Inline PTX support#
SCALE accepts inline PTX asm
blocks in CUDA programs and will attempt to
compile it for AMD along with the rest of your program.
Wave64 considerations#
A small number of PTX instructions depend on the warp size of the GPU being used. Since all NVIDIA GPUs and many AMD ones have a warp size of 32, much code implicitly relies on this. As a result, issues can appear when targeting wave64 devices.
SCALE provides several tools and compiler warnings to help you write portable PTX code. In most cases only small tweaks are required to get things working. Since so little PTX actually depends on the warp size, most projects are unaffected by the issues documented in this section. Nevertheless, it is useful to adjust your code to be warp-size-agnostic, since doing so can be done with no downsides.
Querying warp size#
PTX defines the WARP_SZ
global constant which can be used to access the
warp size directly. It's a compile-time constant in nvidia's implementation
as well as in SCALE, so there is no cost to using this and doing arithmetic
with it (like with warpSize
in CUDA code).
Lanemask inputs#
The length of lanemask operands on instructions will always have a number of
bits equal to the warp size on the target GPU. For
example, when compiling for a wave64 GPU, the lanemask argument to shfl.sync
is a b64
, not b32
.
The following rules are applied to help detect problems with such operands:
- If a non-constant lanemask operand is used, and its bit-length is <= the warp size, an error is raised.

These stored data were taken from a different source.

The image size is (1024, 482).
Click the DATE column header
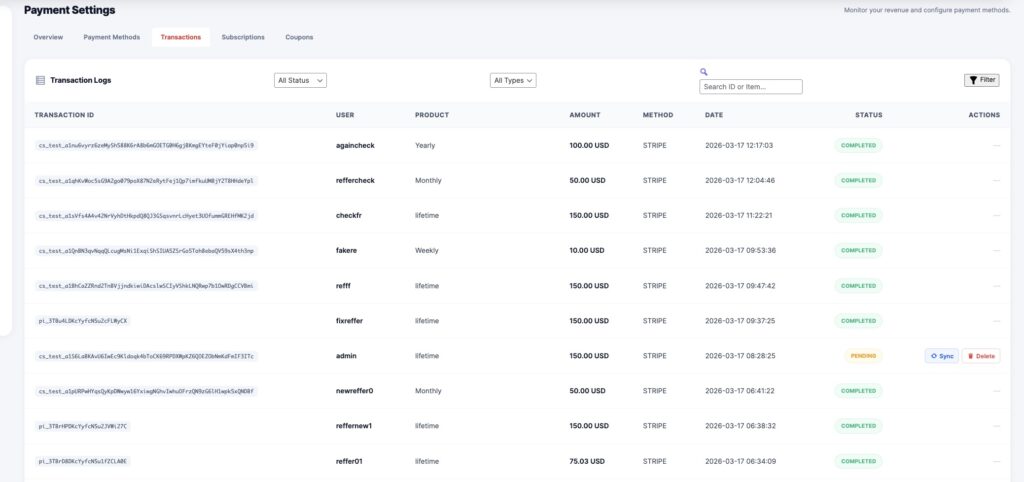714,115
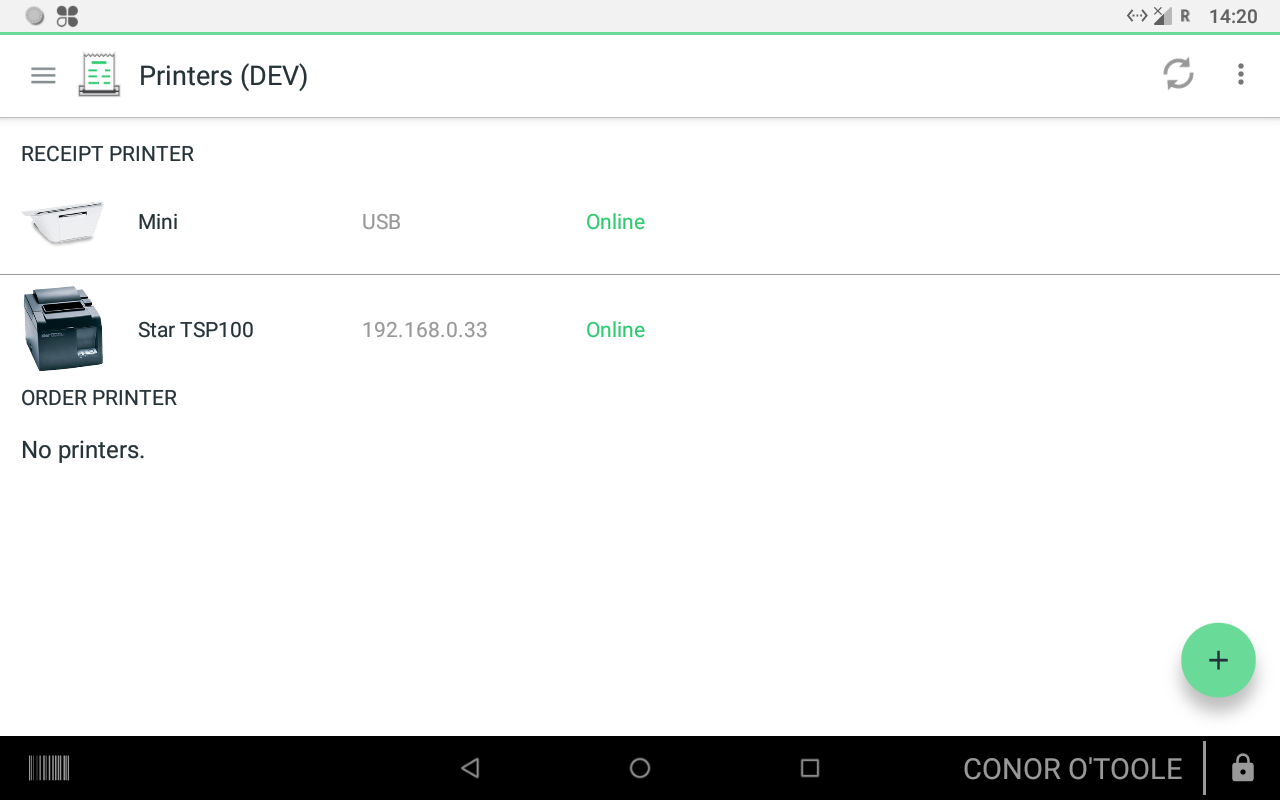Tap the green add printer button
The height and width of the screenshot is (800, 1280).
point(1218,660)
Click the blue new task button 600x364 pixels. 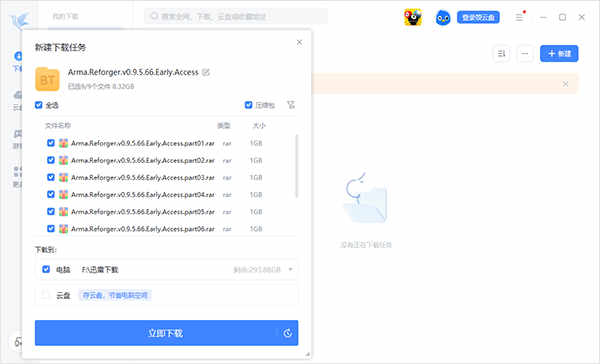click(559, 54)
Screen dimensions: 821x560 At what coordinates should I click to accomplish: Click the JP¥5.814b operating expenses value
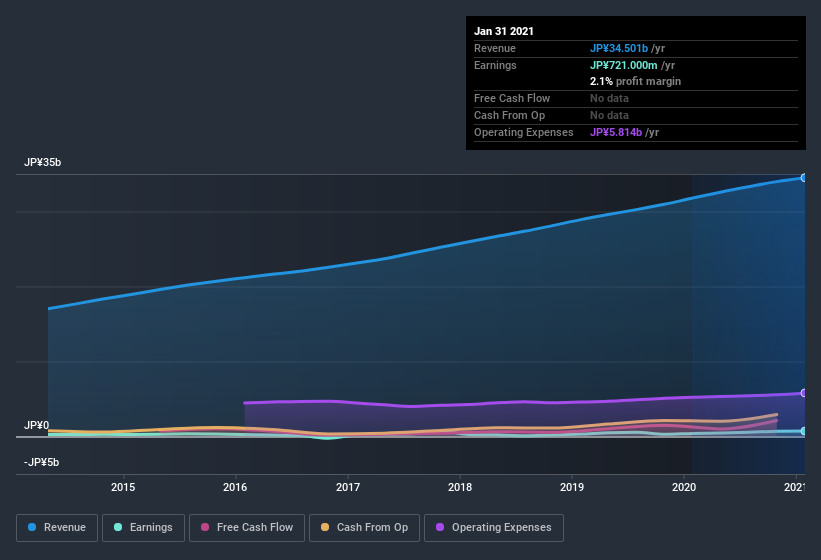pyautogui.click(x=615, y=132)
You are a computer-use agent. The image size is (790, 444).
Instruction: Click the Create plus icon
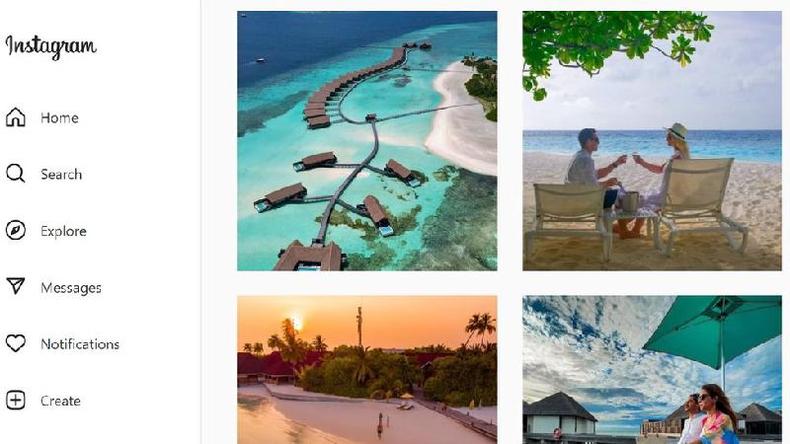tap(16, 400)
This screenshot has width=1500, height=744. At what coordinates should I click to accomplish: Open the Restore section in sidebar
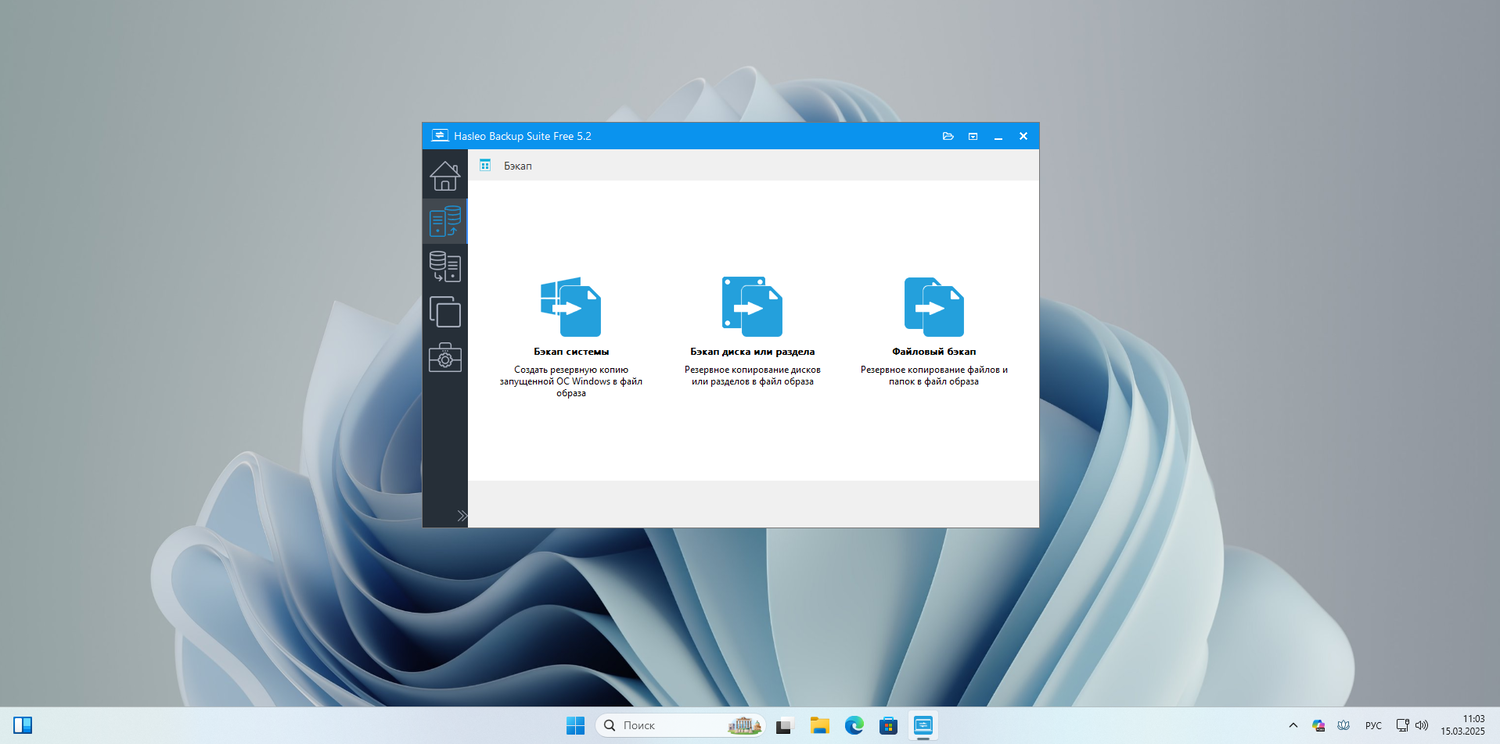[445, 267]
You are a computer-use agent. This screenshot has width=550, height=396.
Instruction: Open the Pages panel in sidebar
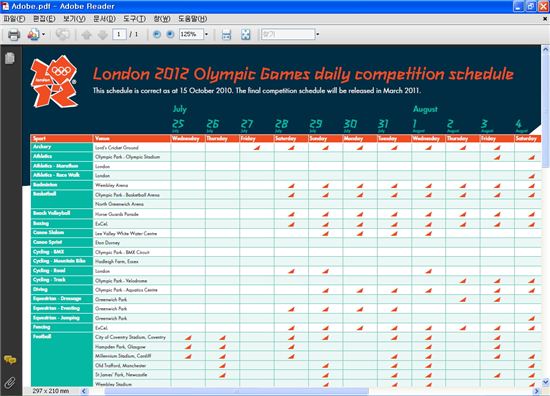tap(10, 58)
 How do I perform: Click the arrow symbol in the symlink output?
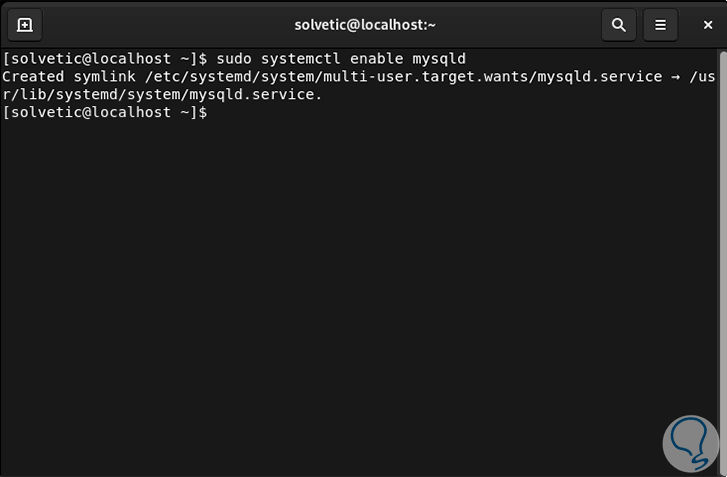click(x=677, y=76)
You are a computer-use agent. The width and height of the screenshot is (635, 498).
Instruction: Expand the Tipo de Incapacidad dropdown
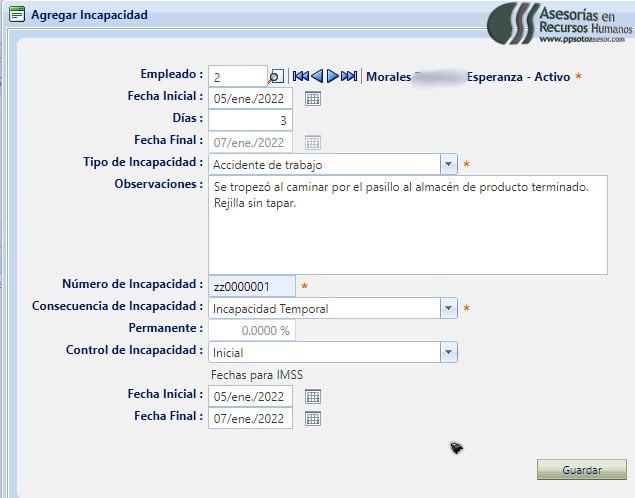click(448, 164)
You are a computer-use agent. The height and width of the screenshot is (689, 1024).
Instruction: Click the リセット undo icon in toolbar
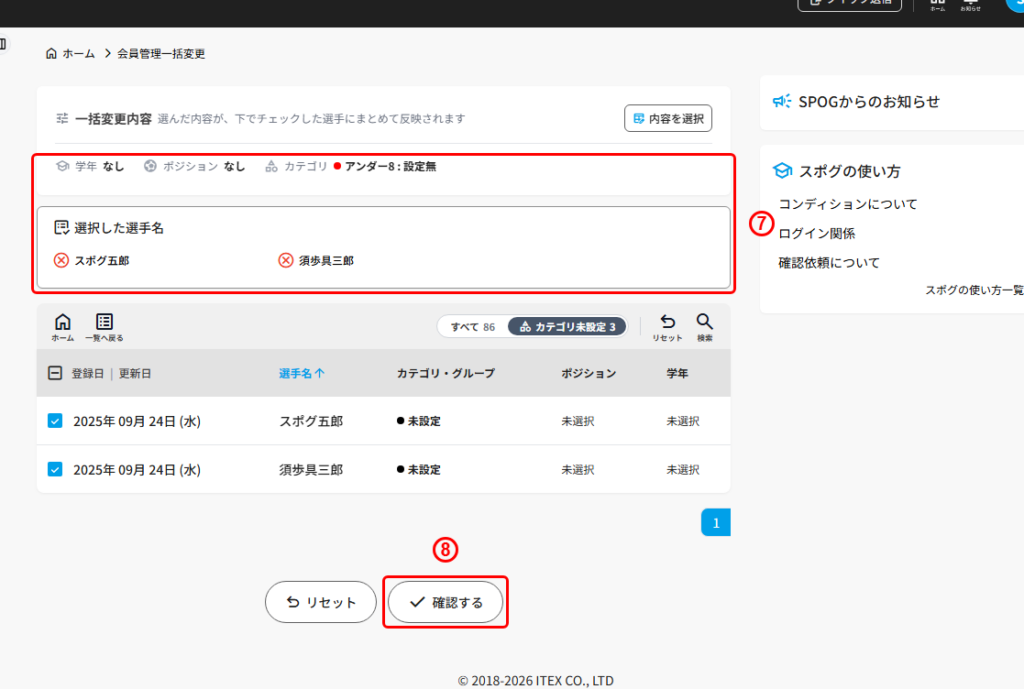point(667,321)
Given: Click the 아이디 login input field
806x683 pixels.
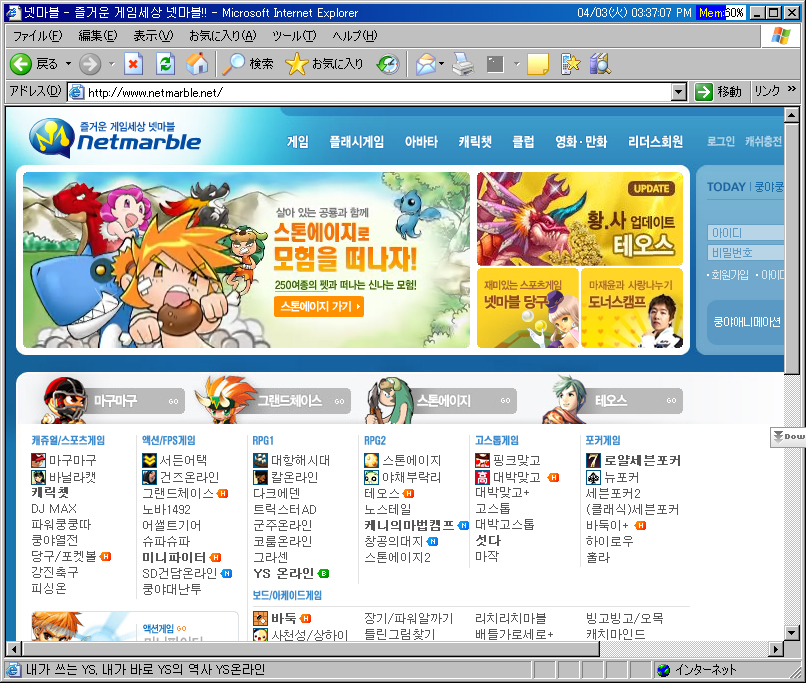Looking at the screenshot, I should coord(745,232).
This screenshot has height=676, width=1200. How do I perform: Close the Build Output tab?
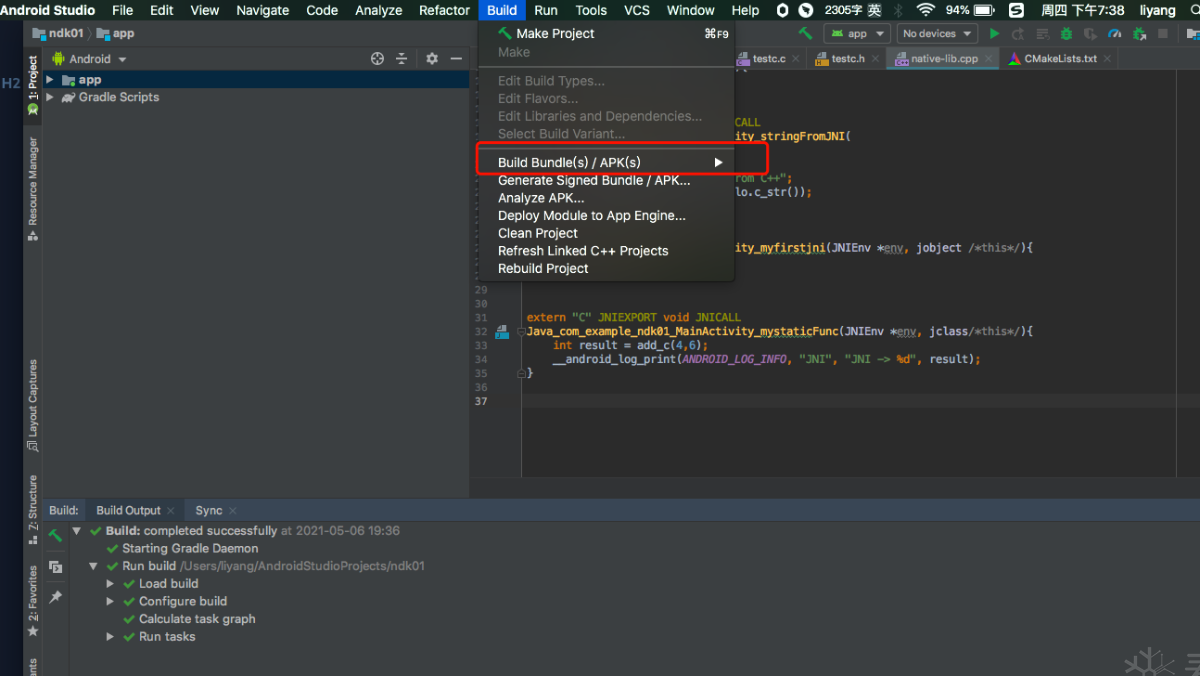[171, 511]

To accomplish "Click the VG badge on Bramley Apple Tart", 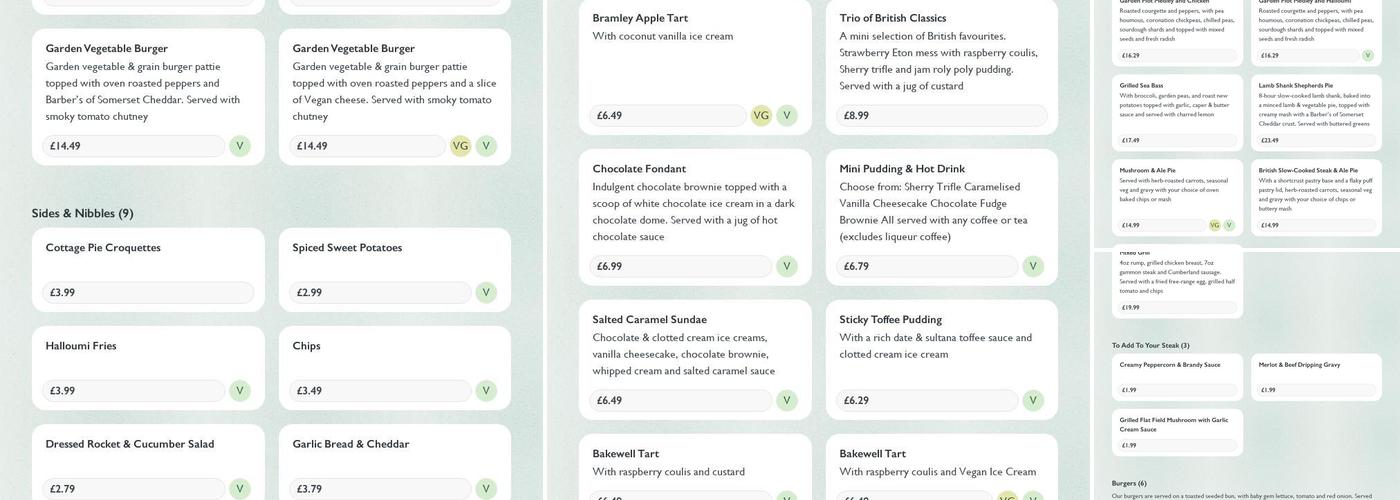I will point(761,116).
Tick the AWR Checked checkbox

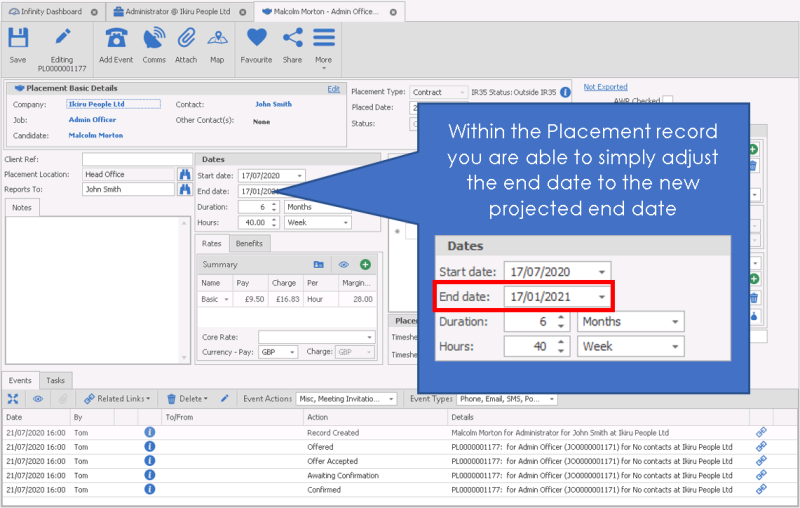(x=668, y=100)
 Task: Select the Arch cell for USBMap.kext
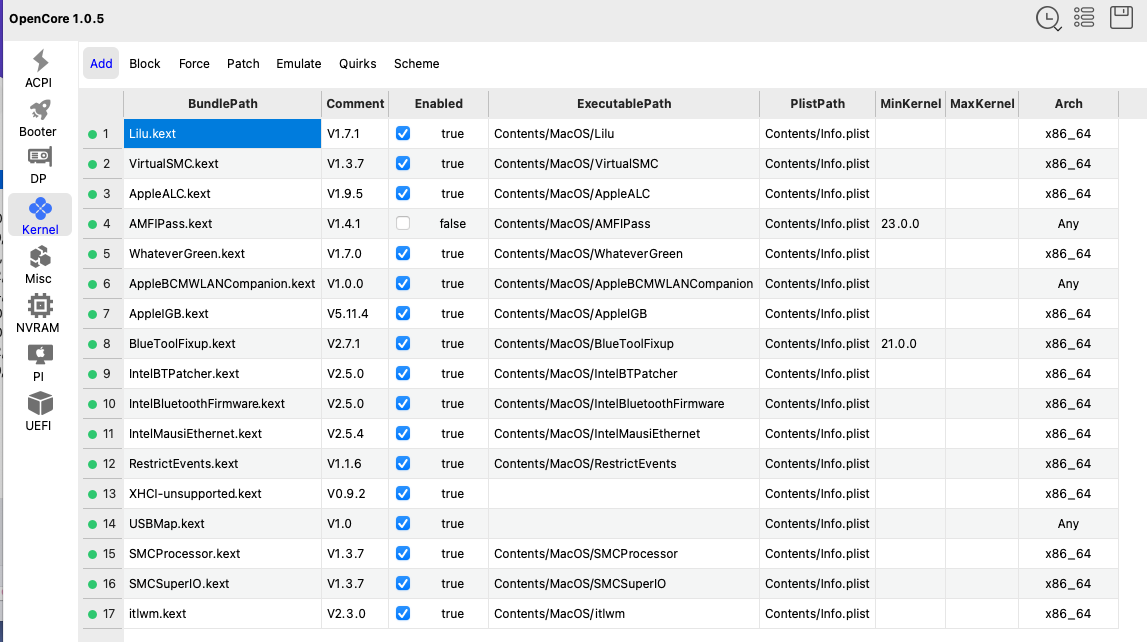(x=1068, y=524)
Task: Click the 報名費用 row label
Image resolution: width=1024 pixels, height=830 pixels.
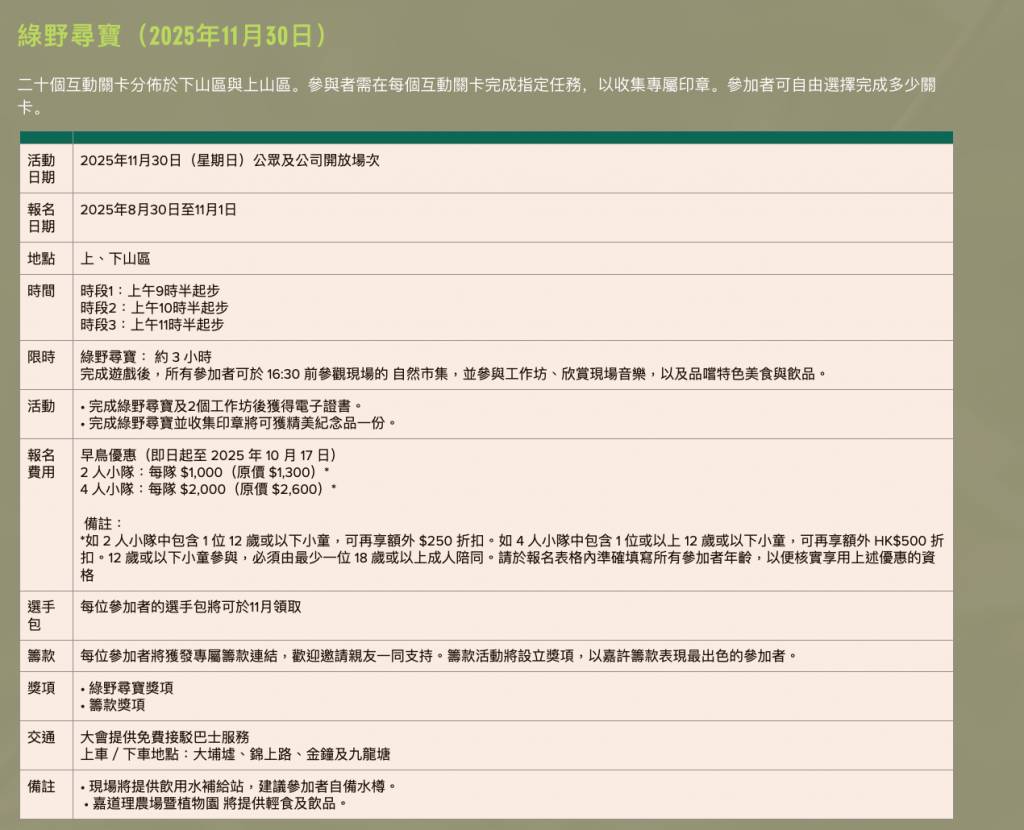Action: pos(42,464)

- If a constant lanemask operand is used with no 1-bits in the high 32 bits,
while compiling for a wave64 architecture, a warning is raised (which can
be disabled). This catches the common case of hardcoded lanemasks like
0xFFFFFFFF
which will typecheck asb64
, but will probably not do what you want.
In the common case where you want an all-ones lanemask, the most convenient
thing to do is write -1
instead of 0xFFFFFFFF
: this will give you the
correct number of 1-bits in all cases, including on nvidia platforms.
The c
argument to shfl
instructions#
The shfl
PTX instruction has a funky operand, c
, used for clamping etc.
See the documentation.
The c
operand is really two operands packed together: cval
in
bits 0-4, and segmask
in bits 8-12. For wave64, an extra bit is needed. Since
there is space for an extra bit in each of these values, we simply add it in
the obvious place.
A portable way of reasoning about this is to assume that cval
is in bits 0-7
and segmask
in bits 8-15.
Here's a concrete example of a reverse cumsum that works on either warp size:
__global__ void shuffleRevCumsumKernel(float *dst)
{
float out;
const int C = warpSize - 1;
asm(
".reg .f32 Rx;"
".reg .f32 Ry;"
".reg .pred p;"
"mov.b32 Rx, %1;"
"shfl.sync.down.b32 Ry|p, Rx, 0x1, %2, -1;"
"@p add.f32 Rx, Ry, Rx;"
"shfl.sync.down.b32 Ry|p, Rx, 0x2, %2, -1;"
"@p add.f32 Rx, Ry, Rx;"
"shfl.sync.down.b32 Ry|p, Rx, 0x4, %2, -1;"
"@p add.f32 Rx, Ry, Rx;"
"shfl.sync.down.b32 Ry|p, Rx, 0x8, %2, -1;"
"@p add.f32 Rx, Ry, Rx;"
"shfl.sync.down.b32 Ry|p, Rx, 0x10, %2, -1;"
"@p add.f32 Rx, Ry, Rx;"
// One extra shuffle is needed for the larger warp size.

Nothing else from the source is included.